In the case of Nassau County, and jurisdictions across the country, the system is rigged by the gerrymandering of legislative districts.

That is why the Democrat’s call for legislation to require the Legislature to approve a balanced budget is nothing more than political posturing. 

It has no chance to pass — no matter its merits — since Republicans outnumber Democrats 12-7 in the Legislature and Democrats and Republicans routinely vote along straight party lines.

This 12-7 breakdown was essentially set in stone when the 2010 census was tabulated.

At the time, Republicans held a 10-9 advantage in the Legislature but voting as a bloc they were able to craft changes to district lines to more or less guarantee a 12-7 Republican advantage until the next census.

The technique is simple. 

If you have 20,000 people in four districts split equally between Democrats and Republicans construct one district with 5,000 Democrats and no Republicans, and three with 1,667 versus 3,333 made up of registered Republicans.

The result is one district in which a Democrat is virtually assured of being elected and three in which Republicans are virtually guaranteed election — even if the same number of Democrats and Republicans vote.

County Republicans were not quite as obvious, but thanks to the latest techniques in determining likely voters and their preferences the effect is essentially the same.

This is not a Nassau County problem, but rather than a national disease that has contributed to so much political polarization in the country.

The U.S. Congress is a prime example.

State Legislatures across the county — both Republican and Democratic dominated — have used the same techniques as Nassau County Republicans to draw Congressional lines maximizing their party’s advantage — regardless of how convoluted and senseless the districts are. 

The makeup of the House was also more or less guaranteed for the next decade when the district lines were redrawn after the 2010 census.

The result is that candidates of both parties in safe districts became more concerned by a candidate of their own party successfully challenging them in a primary than losing in the general election.
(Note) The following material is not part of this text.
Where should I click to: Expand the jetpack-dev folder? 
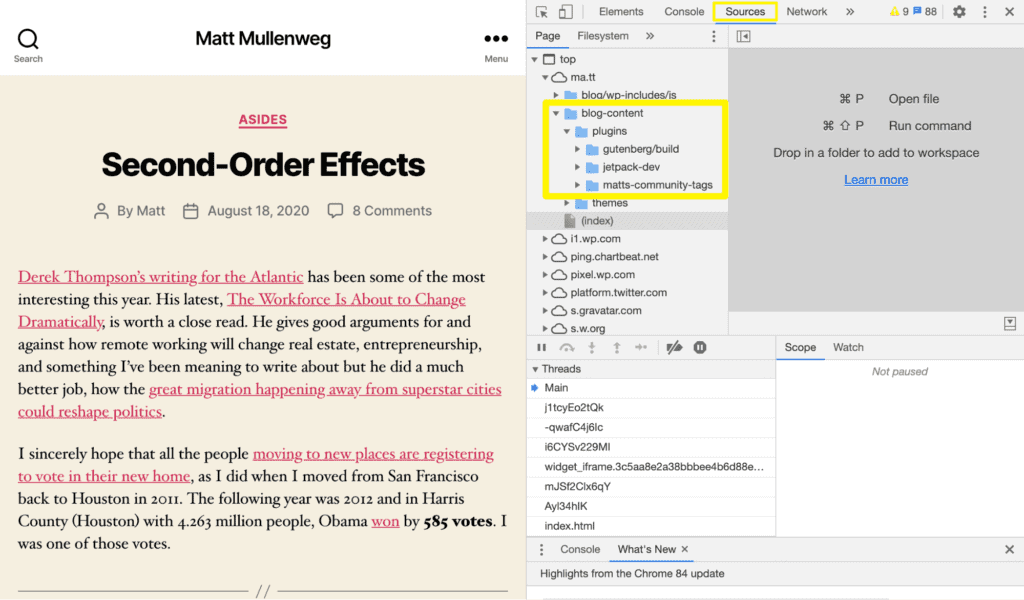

This has played a major role in turning compromise with the other party into a dirty word. Republicans who stray face challenges to their right and Democrats to their left.

But the legislators are not the only ones responsible for this mess.

Their accomplices, wittingly or not, are members of the public who blindly vote along straight party lines — regardless of the merits of the candidate. Or the many who don’t vote at all and allow partisans more interested in personal benefits than the public good to determine the winner.

Trump famously said during the campaign that “I could stand in the middle of Fifth Avenue and shoot somebody and I would lose votes.”

The same could be said by Republican Nassau County legislators, who first failed to properly oversee county contracts and then opposed meaningful legislation to avoid abuses in the future — despite the conviction of then state Sen. Majority Leader Dean Skelos and indictment of Nassau County Executive Ed Mangano, both Republicans, on charges of political corruption tied to county contracts.

Instead, they pass a budget in which revenues fall $70 million short of expenses. 

This is the price of apathy, blind loyalty and gerrymandered districts.

In Nassau County, we can begin to fix this problem by putting redistricting into the hands of an independent commission.

Nassau County could then become a model of good governance for the nation, rather than a laughingstock.